O suíço que vinha articulando para que sua saída ficasse para o ano que vem – com mais tempo para articular sua sucessão até a eleição prevista para o início de 2016 – não teve outra escolha que não fosse deixar o cargo ainda antes do Dia das Bruxas.

Os casos listados aqui não são únicos, mas estão concentrados num momento de enorme abalo envolvendo algumas das principais entidades esportivas do mundo. De tempos em tempos, há casos de crises de relacionamento entre marcas e suas propriedades esportivas patrocinadas.

Casos como rupturas de contrato de empresas que estavam associadas a atletas que “saíram da linha” são até comuns.

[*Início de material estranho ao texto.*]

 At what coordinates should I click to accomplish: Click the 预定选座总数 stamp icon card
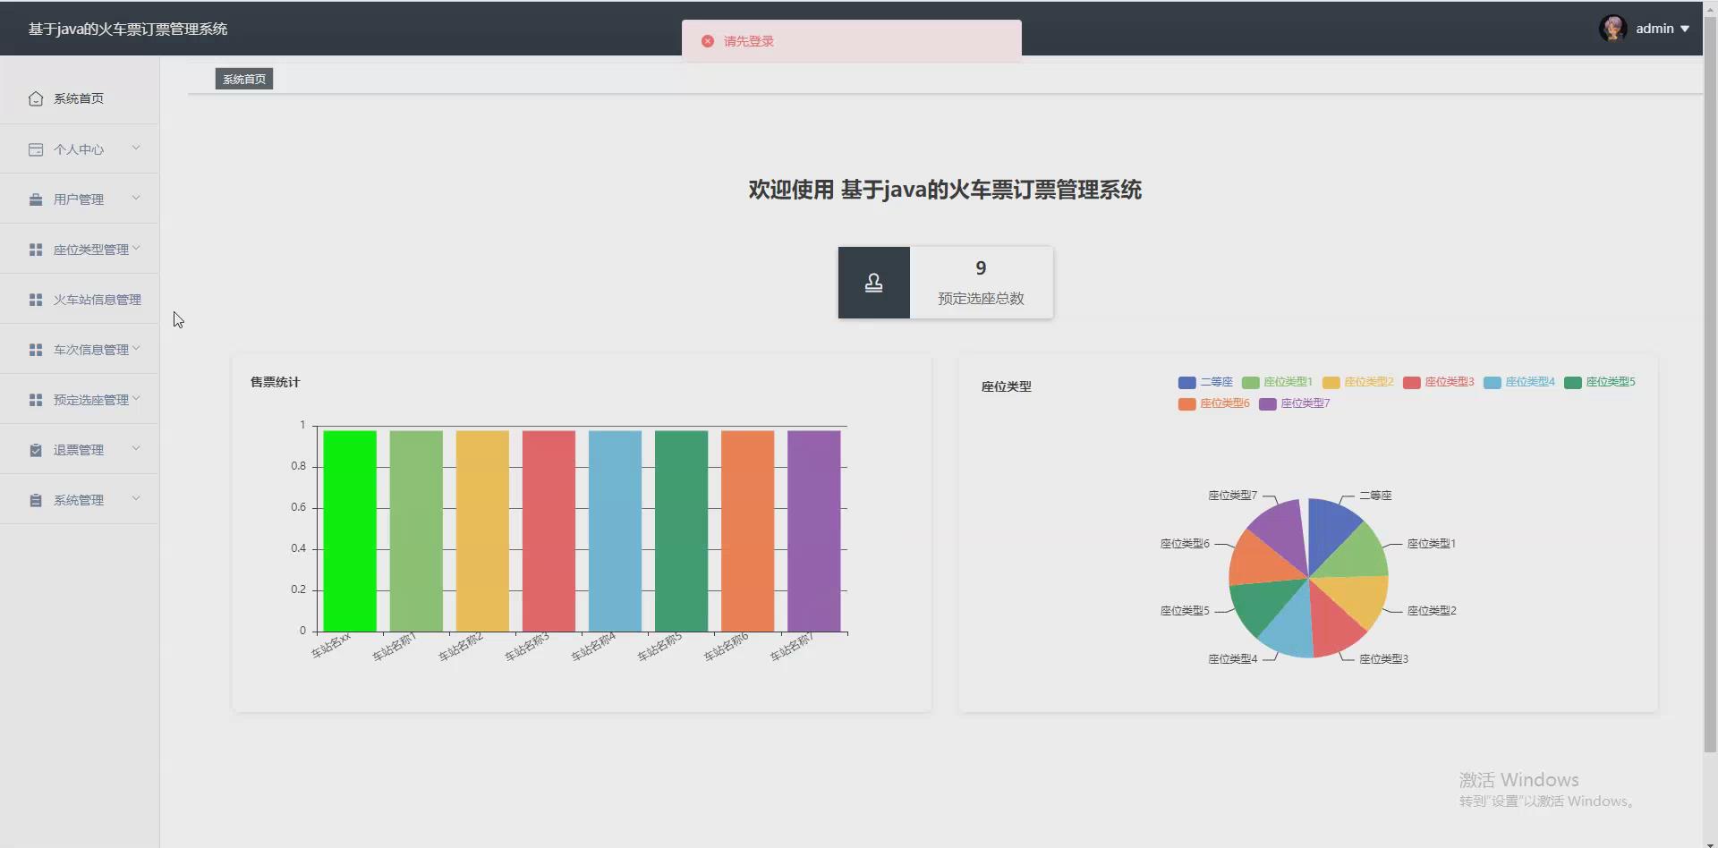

A ver a debandada de contratos que tiveram Tiger Woods e Lance Armstrong, após escândalos na vida pessoal e doping, respectivamente.

O que se mostra mais expressivo, enquanto fenômeno social, é que as empresas estão sendo obrigadas a buscar protagonismo no mundo do esporte. Não basta ir ao esporte buscar os valores e a energia positiva que nela são naturais. Isso seria visto hoje como uma atitude de “parasita”, de exploração do esporte somente. As marcas hoje são ativas, constroem histórias e, por consequência, precisam ter valores também a compartilhar com o esporte. Dá para dizer que é outro lado do “ganha-ganha”.

Um caso que já deu bastante repercussão – e nem é tão recente assim – é o dos escândalos envolvendo a gestão da Confederação Brasileira de Vôlei (CBV). Por muito tempo vista como uma ilha de excelência no esporte brasileiro, a entidade foi sacudida com denúncias envolvendo a má gestão dos recursos.

O escândalo levou o Banco do Brasil, parceiro tradicional do vôlei brasileiro, a dar um ultimato à entidade, exigindo transparência. Especula-se no mercado que a relação nunca mais voltou a ser a mesma depois disso. Coincidência ou não, o BB é um dos fundadores do pacto proposto pela ONG Atletas do Brasil.

Ainda é cedo para dizer que a Fifa, efetivamente, dará uma guinada na sua gestão nada transparente e cheia de episódios polêmicos. Também não dá para dizer que a iniciativa desse grupo de empresas patrocinadoras brasileiras vai mudar o mercado e exigir, inclusive, que outros players entrem no acordo.

Contudo, não se pode negar que os casos citados – ocorrendo em um espaço de tempo tão curto – mostram que a força de quem “bota a grana” pode sim contribuir para que o esporte se torne mais transparente, responsável e democrático. As marcas já perceberam isso e – melhor – os clientes delas também.